Das Österreichische Olympische Komitee bewertet die Mail als "Fake", von Schweizer Seite hieß es, solche Mails kurz vor Winterspielen seien "normal". Das Internationale Olympische Komitee (IOC) betonte, es handele sich um eine Rundmail ohne konkrete Bedrohung.

Zuvor hatte das Nationale Olympische Komitee Ungarns (MOB) eine anonyme Terrordrohung bekanntgemacht. Die Drohbotschaft gegen Athleten sei per Mail in englisch und russisch an das MOB geschickt worden, sagte der Vorsitzende Zsolt Borkai der staatlichen ungarischen Nachrichtenagentur MTI.
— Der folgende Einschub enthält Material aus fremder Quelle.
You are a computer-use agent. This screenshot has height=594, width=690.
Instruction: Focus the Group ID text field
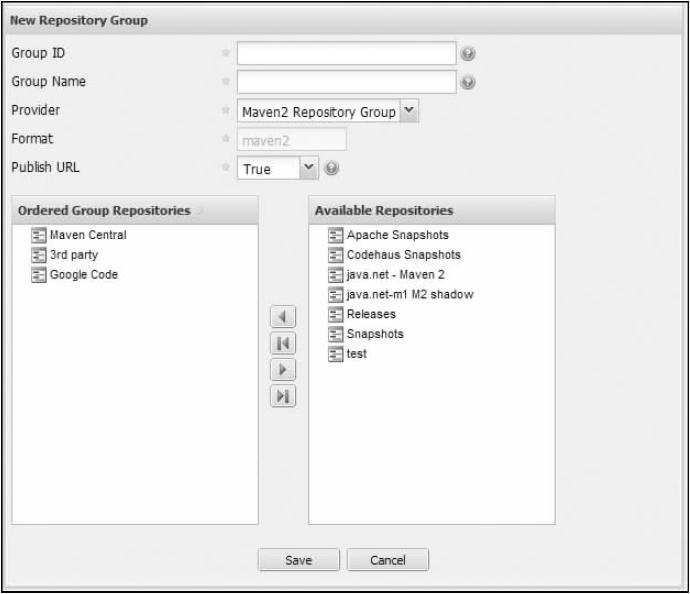click(346, 53)
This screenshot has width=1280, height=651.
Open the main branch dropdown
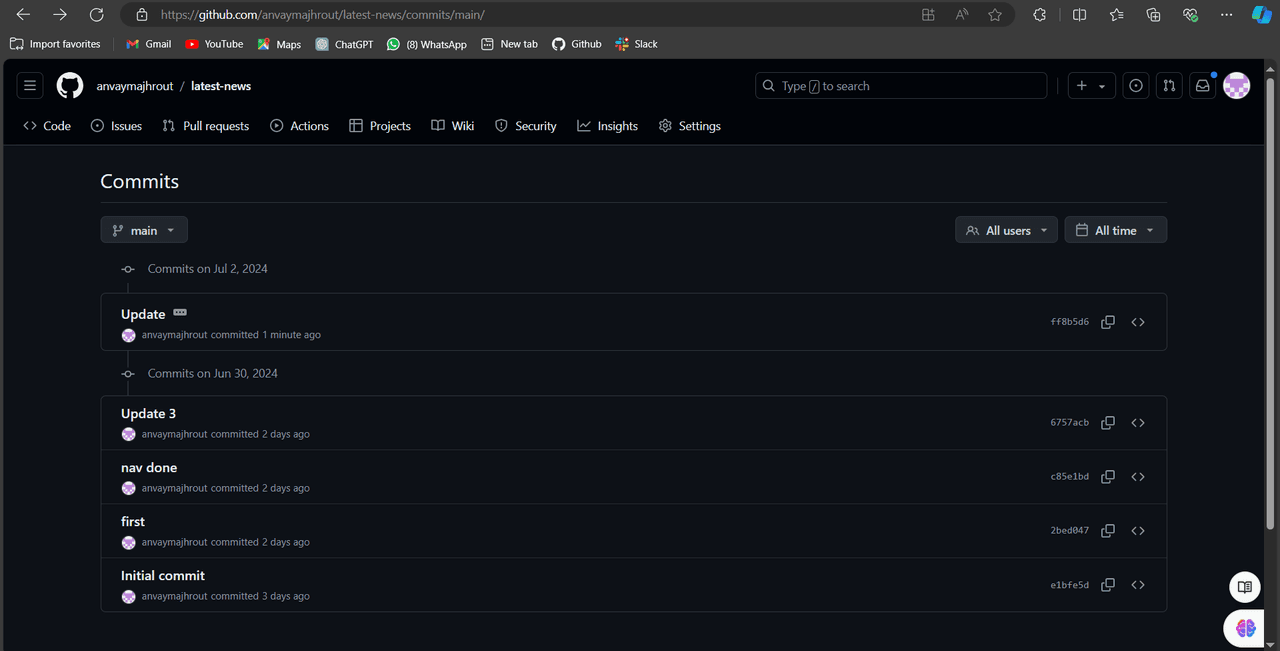[144, 230]
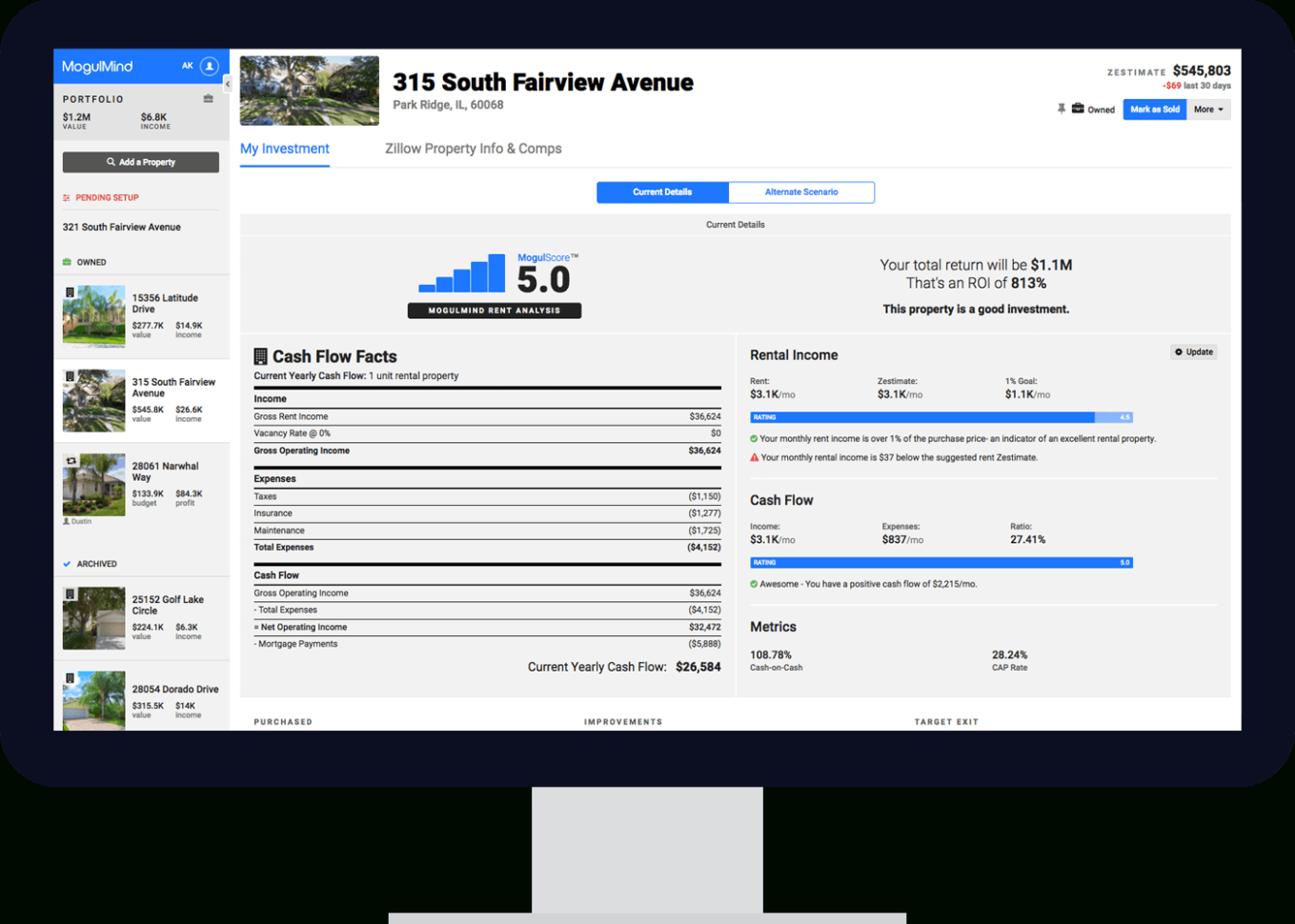Collapse the sidebar with the chevron
The image size is (1295, 924).
(228, 84)
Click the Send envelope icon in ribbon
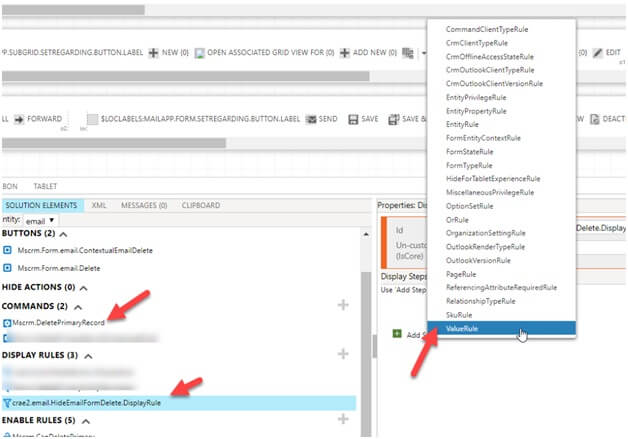The height and width of the screenshot is (439, 628). point(310,119)
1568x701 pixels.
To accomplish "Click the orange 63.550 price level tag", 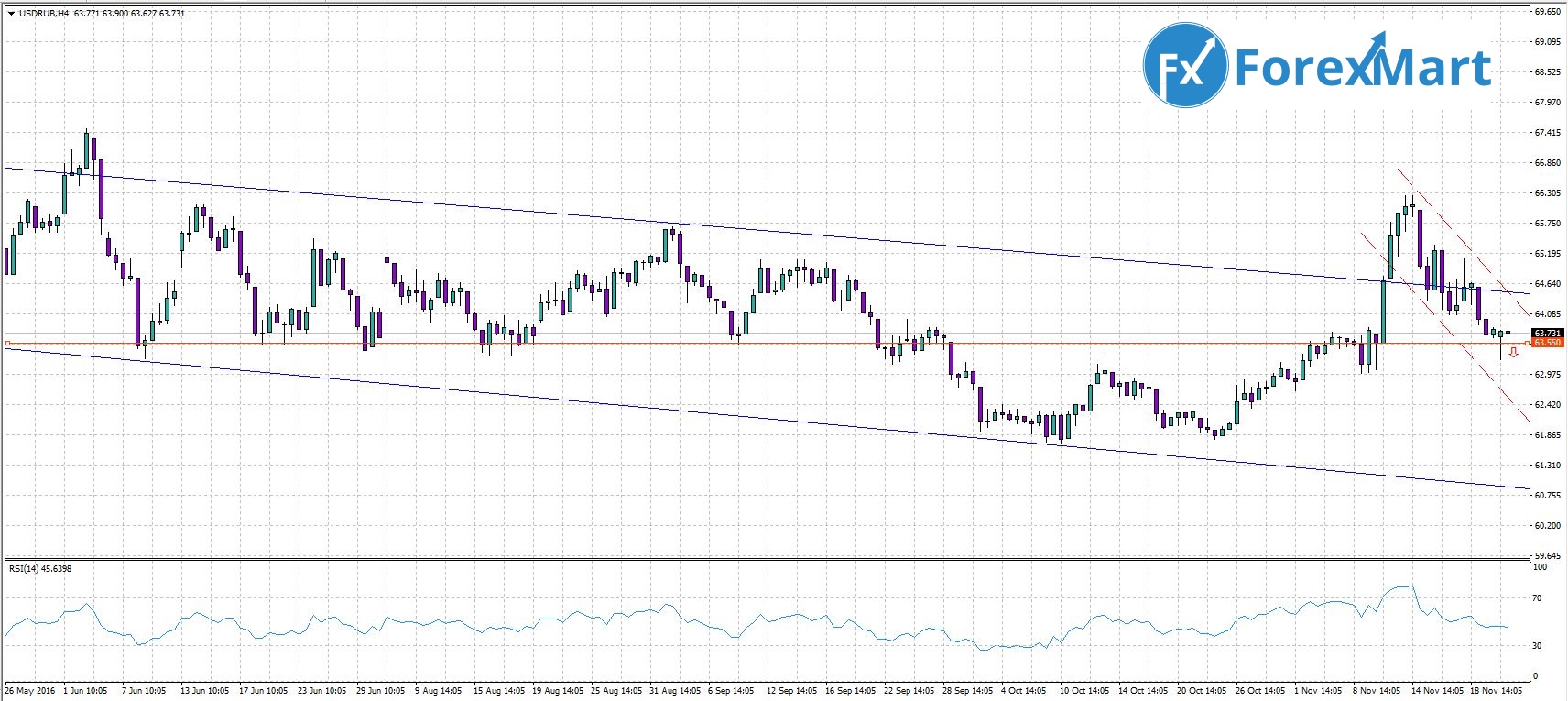I will (x=1547, y=343).
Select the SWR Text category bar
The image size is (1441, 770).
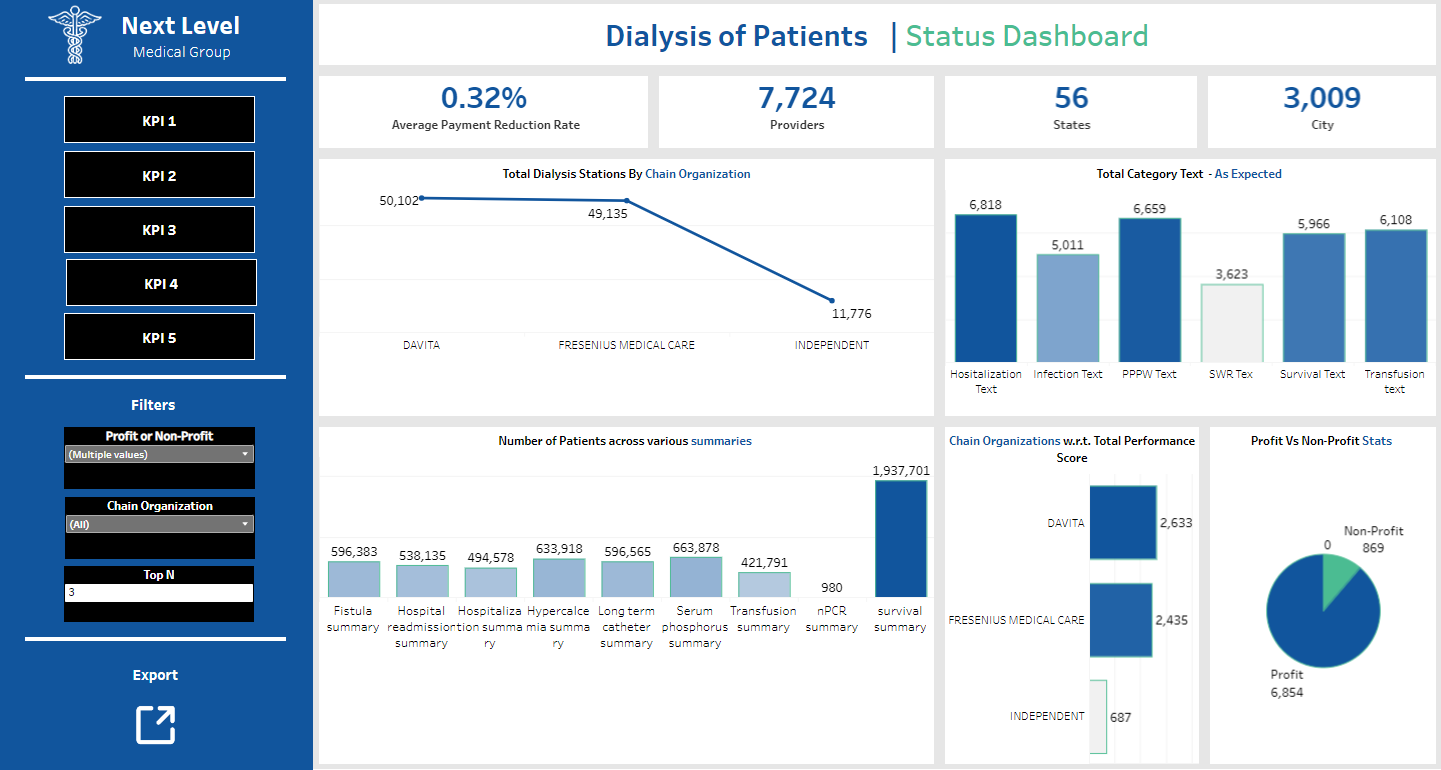1232,322

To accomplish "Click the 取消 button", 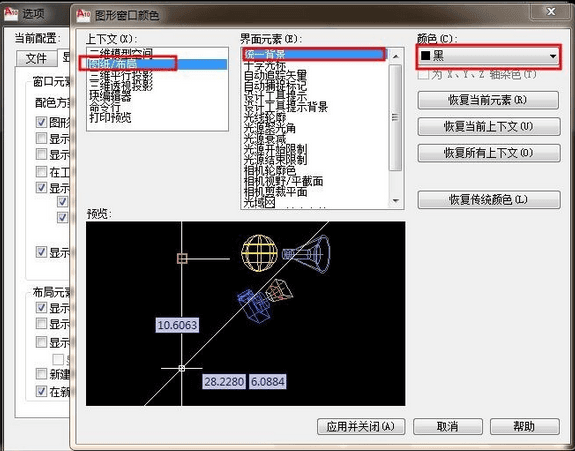I will (x=447, y=426).
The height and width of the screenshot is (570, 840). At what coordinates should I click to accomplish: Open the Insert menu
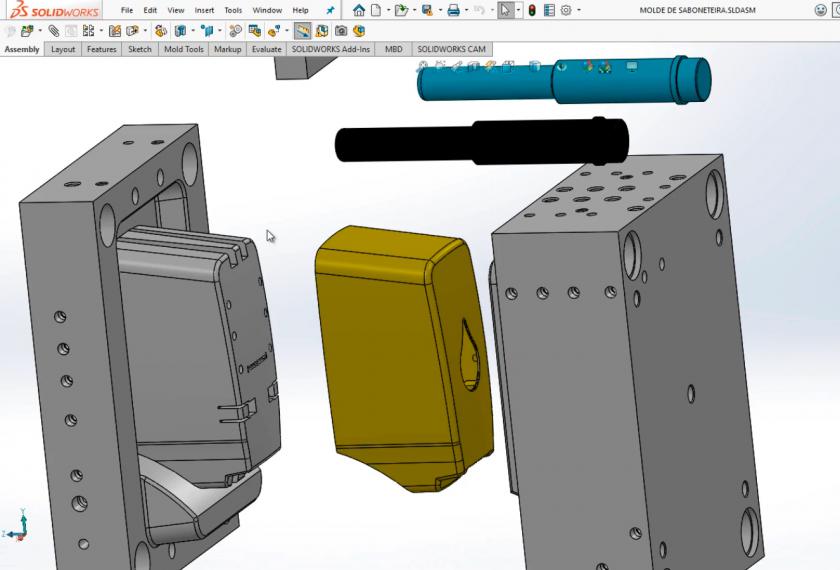[x=204, y=10]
Weitere Nationale Olympische Komitees aus Ländern, die an den Olympischen Spielen im russischen Sotschi vom 7. bis 23. Februar teilnehmen, hätten ähnliche Drohungen bekommen, behauptete Borkai.

Man müsse die Drohung "ernst nehmen" und habe deshalb die ungarische Antiterror-Einheit TEK alarmiert, sagte er weiter. Auch das Internationale Olympische Komitee (IOC) und die Organisatoren in Sotschi seien informiert worden.

TEK erklärte, sie prüfe den Vorfall und sei mit anderen Nationalen Olympischen Komitees in Kontakt. Vonseiten des russischen NOK habe es allerdings keinen Hinweis auf eine erhöhte Gefährdung gegeben.